Google buys seven robotics firms, tasks Android's Andy Rubin with the creation of our future overlords
Robots. Not tiny green mascots, mind you, but the industrial and time-saving kind that frees humans from the shackles of repetitive motions or delivery logistics, and can automate no-brainer tasks like the sensors that start your windshield wipers when rain pours down. Maybe it's not by accident that this robotic project gets announced just when Amazon's Jeff Bezos was puffing air about unmanned drones delivering your online purchases in the speediest way.
In any case, Google has been quietly ramping up its acquisition of companies that deal with robotics, and has bought seven such tech firms in the last six months alone, including the one that made the camera points of view in "Gravity" possible. Andy Rubin will be in charge of quite the budget, it seems, although Google didn't disclose numbers, as Larry Page himself took to Google+ to congratulate the ex-Android chief for his future strokes of genius on the way to creating our robotic overlords.

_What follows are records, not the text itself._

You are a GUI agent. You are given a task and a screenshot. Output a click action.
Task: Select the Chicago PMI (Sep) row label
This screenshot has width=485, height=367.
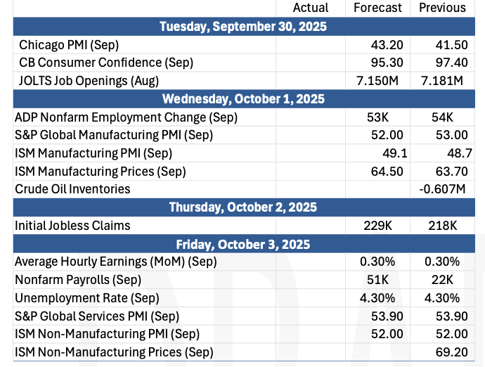coord(63,45)
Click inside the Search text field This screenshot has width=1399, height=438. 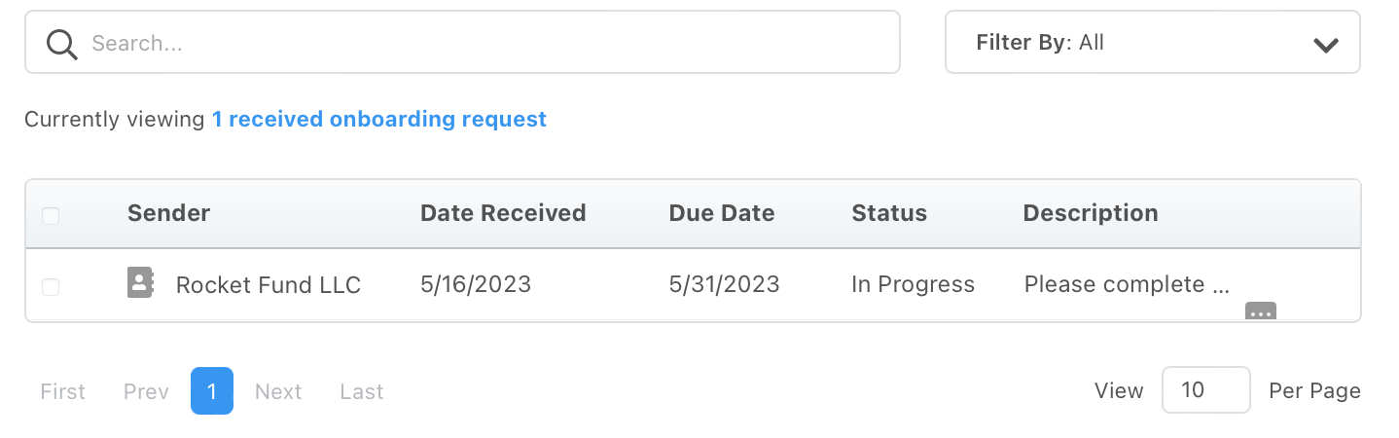(486, 43)
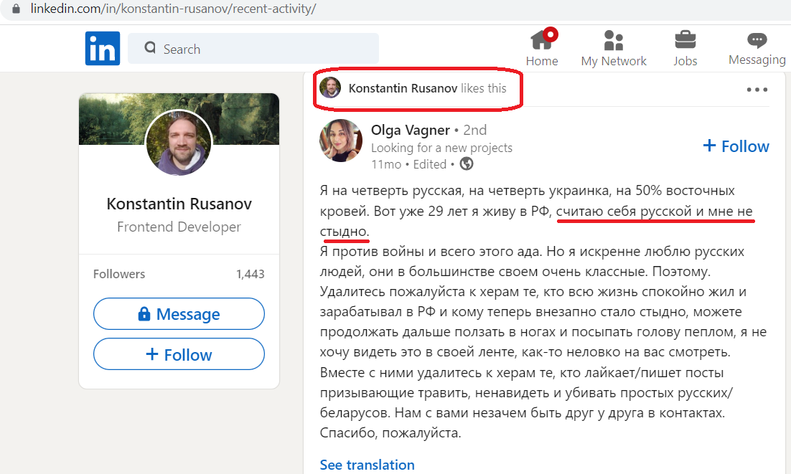Click Konstantin Rusanov's large profile photo
The width and height of the screenshot is (791, 474).
coord(179,143)
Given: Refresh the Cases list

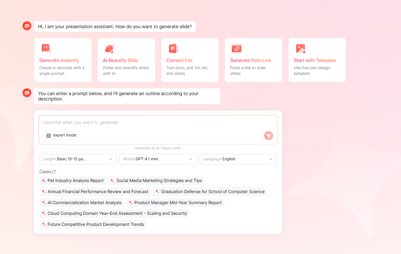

Actually Google's robotics department will be pretty pragmatic, it turns out, with the project eventually ending up in retail products that will be sold to customers, and will have offices in both Palo Alto and Japan (where else) at the beginning. We only hope that we can finally command our humanoid butler from our Android phones. Here are Andy Rubin's comments on the project:
I feel with robotics it’s a green field. We’re building hardware, we’re building software. We’re building systems, so one team will be able to understand the whole stack... Like any moonshot, you have to think of time as a factor. We need enough runway and a 10-year vision.